I druga rola, także znakomicie zagrana, to postać profesora Sieriebriakowa w doskonałym wykonaniu Krzysztofa Kumora. Rola jakby specjalnie napisana dla tego aktora. Sieriebriakow Krzysztofa Kumora, megaegoista - jak byśmy dziś powiedzieli - rozkapryszony, przyzwyczajony do wydawania poleceń i do służenia mu, pragnie całą uwagę otoczenia skupić wyłącznie na sobie. Ten megaloman jednak - mimo narzekania na podagrę i co tam jeszcze - nie jest tu zrzędliwym starcem, który zapomniał, że jest mężczyzną i do zaoferowania ma tylko intelekt. Przeciwnie, to krzepki i przystojny jegomość. Taka interpretacja postaci uwiarygodnia powód, dla którego 10 lat temu młodziutka Helena wyszła za niego, dużo przecież starszego od siebie.
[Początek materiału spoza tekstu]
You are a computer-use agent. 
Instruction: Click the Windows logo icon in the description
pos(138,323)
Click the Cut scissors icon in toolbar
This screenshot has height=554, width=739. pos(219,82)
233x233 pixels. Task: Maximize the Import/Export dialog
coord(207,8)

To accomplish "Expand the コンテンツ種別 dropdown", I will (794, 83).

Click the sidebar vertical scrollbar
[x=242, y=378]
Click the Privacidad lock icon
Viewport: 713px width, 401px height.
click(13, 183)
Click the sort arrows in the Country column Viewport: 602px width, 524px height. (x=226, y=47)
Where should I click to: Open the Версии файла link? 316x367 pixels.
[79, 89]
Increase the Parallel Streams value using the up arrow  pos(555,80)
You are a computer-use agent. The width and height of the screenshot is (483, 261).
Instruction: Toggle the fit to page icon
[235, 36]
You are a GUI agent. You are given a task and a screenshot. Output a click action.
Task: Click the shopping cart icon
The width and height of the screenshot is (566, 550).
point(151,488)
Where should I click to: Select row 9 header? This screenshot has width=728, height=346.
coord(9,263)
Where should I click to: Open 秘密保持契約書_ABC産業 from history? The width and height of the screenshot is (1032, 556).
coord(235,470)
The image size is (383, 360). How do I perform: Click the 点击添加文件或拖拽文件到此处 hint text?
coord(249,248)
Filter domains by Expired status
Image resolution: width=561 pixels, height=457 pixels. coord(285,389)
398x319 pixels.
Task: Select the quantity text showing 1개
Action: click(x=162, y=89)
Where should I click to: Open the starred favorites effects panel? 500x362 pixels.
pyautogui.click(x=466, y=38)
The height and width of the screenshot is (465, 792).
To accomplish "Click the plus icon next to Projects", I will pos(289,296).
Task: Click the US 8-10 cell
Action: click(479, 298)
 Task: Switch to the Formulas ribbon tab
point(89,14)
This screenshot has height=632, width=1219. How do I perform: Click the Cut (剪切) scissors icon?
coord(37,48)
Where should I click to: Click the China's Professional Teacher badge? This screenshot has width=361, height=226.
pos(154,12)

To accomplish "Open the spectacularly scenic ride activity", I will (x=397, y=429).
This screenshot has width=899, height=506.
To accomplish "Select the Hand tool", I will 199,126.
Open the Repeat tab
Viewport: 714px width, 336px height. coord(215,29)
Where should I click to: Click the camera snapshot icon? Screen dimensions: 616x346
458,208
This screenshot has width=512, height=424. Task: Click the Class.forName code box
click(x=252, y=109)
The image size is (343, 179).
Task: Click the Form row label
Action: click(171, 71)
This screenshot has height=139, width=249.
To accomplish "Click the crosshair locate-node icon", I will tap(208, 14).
Była nim autentycznie zafascynowana. Dziś pozostaje wierna mężowi, choć miejsce fascynacji zajęła tęsknota za prawdziwą, wielką, płomienną miłością. Taką, która pojawia się nagle i razi jak Amor strzałą w samo serce. Farsowe zaś wybałuszanie oczu przez Tielegina w wykonaniu Dominika Łosia jest niezrozumiałe. Tielegin to nie prymitywny chłop. Tragiczna postać, a nie farsowa. Żona opuściła go dawno temu, a on pozostaje nadal jej wierny. Tielegin mówi, że człowiek, który zdradza żonę, może zdradzić swoją ojczyznę. No więc jest to zubożały szlachcic, który posiada swą godność i kocha ojczyznę.
Mimo uwag, jest to ważny spektakl. Jest jak symfonia, ale z zakłóceniami. Dobrze, że jest. Stęskniłam się już za prawdziwą literaturą niosącą bogactwo przeżyć wewnętrznych człowieka, zakorzenioną w wartościach chrześcijańskich. W finałowym monologu skierowanym do wujaszka Wani Sonia mówi pięknie i przejmująco: "Będziemy pracować bez spoczynku. A kiedy przyjdzie nasza godzina, umrzemy pokornie i tam, za grobem, powiemy, żeśmy cierpieli, a Bóg ulituje się nad nami i ty, i ja, wujaszku, ujrzymy jasny, piękny, radosny świat (...) i odpoczniemy. Usłyszymy chóry anielskie, ujrzymy niebo całe w diamentach, ujrzymy, jak wszystko ziemskie zło, wszystkie nasze cierpienia rozpłyną się w miłosierdziu, które wypełni sobą świat, a całe nasze życie stanie się ciche, czułe, słodkie jak pieszczota. Wierzę, wierzę...". A przypomnijmy, że słowa te pisał Czechow 110 lat temu. Jakby przewidział świętą Faustynę i kult Bożego Miłosierdzia.
Temida Stankiewicz-Podhorecka
"Wujaszek Wania" Antoniego Czechowa, reż. Wieniamin Filsztyński, dekor. Aleksander Orłow, kost. Irina Czerednikowa, muz. Irina Czerednikowa, Teatr Polski, Warszawa.